In the records, rewrite everything from the line containing "Viewport: 680px width, 409px" down to the end of the records, swapping "Medium" for "High" and leaving all other text untouched.

**Stored records**
------------------------------
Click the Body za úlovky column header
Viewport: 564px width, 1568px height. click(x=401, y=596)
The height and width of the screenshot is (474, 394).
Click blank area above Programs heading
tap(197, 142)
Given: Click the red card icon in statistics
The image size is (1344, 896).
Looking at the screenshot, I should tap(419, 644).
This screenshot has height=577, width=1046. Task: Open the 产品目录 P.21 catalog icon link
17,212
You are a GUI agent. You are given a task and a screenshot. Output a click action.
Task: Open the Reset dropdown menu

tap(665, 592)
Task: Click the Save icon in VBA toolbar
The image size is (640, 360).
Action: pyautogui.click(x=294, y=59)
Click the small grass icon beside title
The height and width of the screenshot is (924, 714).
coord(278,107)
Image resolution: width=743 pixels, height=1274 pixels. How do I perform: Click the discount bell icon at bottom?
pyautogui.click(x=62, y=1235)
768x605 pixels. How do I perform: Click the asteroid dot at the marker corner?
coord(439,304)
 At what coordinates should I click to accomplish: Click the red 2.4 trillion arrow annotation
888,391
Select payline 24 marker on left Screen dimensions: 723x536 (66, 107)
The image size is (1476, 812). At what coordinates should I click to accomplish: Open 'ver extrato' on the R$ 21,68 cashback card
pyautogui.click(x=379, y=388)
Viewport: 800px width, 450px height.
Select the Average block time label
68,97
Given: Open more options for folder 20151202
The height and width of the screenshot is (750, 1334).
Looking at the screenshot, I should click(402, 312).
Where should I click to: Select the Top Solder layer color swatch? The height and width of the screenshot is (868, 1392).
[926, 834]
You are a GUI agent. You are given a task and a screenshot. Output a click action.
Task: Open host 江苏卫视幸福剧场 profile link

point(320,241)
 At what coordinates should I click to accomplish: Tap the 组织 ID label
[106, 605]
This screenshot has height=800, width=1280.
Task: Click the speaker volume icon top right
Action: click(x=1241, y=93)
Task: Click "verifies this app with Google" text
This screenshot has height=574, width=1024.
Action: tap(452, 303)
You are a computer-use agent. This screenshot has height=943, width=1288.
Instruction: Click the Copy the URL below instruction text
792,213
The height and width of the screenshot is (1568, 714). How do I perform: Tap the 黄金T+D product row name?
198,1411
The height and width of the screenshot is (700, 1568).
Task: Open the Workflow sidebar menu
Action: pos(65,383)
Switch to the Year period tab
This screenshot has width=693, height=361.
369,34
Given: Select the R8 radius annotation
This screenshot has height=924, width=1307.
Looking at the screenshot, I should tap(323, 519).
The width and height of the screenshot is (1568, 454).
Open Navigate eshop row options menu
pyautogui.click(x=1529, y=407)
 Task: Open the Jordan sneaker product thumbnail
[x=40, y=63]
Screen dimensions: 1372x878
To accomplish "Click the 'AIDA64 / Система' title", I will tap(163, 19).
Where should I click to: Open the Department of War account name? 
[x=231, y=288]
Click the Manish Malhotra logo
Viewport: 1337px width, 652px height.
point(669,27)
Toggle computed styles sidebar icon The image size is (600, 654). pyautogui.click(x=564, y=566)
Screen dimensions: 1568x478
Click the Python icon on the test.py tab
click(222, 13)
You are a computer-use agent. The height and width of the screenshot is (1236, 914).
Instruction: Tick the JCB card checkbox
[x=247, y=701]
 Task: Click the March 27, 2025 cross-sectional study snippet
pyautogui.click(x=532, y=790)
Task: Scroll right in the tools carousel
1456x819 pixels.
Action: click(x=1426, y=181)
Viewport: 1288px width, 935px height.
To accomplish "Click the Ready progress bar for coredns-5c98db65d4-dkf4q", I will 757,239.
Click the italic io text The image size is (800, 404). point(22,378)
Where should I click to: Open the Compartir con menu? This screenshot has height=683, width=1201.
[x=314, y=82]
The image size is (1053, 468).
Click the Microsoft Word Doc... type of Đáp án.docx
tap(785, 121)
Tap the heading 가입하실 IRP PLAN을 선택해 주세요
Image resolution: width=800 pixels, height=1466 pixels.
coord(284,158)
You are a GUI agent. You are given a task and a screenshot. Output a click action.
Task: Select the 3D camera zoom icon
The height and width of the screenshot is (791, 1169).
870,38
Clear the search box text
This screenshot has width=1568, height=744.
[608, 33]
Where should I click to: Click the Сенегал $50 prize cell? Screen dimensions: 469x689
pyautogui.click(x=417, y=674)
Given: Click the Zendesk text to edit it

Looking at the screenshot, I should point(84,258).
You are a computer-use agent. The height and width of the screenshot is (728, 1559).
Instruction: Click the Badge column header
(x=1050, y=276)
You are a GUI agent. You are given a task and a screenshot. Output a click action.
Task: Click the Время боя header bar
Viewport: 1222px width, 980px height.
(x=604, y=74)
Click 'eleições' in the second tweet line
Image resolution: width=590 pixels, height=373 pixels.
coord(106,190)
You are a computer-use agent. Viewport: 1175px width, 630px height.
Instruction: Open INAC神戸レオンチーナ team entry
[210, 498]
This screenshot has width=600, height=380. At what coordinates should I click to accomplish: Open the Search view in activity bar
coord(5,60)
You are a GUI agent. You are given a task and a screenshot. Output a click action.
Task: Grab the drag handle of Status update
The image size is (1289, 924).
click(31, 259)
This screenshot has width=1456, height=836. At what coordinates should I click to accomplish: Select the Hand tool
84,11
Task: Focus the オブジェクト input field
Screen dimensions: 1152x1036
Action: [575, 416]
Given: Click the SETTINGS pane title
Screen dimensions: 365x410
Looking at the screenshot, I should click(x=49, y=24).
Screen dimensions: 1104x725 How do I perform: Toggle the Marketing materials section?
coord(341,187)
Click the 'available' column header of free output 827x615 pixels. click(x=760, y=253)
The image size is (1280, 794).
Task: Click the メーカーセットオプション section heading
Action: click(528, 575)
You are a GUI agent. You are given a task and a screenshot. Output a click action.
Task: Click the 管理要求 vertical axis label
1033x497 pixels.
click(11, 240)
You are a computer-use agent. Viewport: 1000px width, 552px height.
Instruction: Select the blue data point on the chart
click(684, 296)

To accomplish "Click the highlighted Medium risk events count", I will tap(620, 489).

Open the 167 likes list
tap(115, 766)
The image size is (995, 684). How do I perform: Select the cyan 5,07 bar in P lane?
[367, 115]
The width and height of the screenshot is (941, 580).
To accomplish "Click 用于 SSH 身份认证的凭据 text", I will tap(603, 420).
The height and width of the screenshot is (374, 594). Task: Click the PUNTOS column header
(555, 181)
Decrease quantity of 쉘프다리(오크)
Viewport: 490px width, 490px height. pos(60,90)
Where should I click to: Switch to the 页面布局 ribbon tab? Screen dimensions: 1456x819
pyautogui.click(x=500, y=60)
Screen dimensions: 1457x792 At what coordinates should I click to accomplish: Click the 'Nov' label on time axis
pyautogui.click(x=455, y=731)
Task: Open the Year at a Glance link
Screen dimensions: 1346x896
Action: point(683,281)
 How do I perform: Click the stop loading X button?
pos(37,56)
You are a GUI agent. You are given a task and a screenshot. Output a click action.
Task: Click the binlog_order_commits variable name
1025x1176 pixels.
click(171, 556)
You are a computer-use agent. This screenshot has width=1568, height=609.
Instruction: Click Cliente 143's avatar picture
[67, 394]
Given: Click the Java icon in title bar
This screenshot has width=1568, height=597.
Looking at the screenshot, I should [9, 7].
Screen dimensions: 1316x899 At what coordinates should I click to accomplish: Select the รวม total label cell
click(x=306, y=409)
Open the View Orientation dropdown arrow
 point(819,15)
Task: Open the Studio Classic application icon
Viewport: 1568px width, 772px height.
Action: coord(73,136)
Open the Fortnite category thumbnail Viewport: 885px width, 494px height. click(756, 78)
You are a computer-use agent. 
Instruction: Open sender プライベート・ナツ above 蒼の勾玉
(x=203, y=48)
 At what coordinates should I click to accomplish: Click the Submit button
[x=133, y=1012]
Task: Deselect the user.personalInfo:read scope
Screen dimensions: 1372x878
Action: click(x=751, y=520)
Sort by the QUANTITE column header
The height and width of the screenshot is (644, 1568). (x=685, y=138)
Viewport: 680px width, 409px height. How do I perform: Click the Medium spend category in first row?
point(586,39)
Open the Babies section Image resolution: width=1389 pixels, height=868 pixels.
------------------------------
**Task answer**
Viewport: 680px width, 409px height. How do I perform: Click the High spend category in first row?
point(586,39)
Open the Babies section Image resolution: width=1389 pixels, height=868 pixels.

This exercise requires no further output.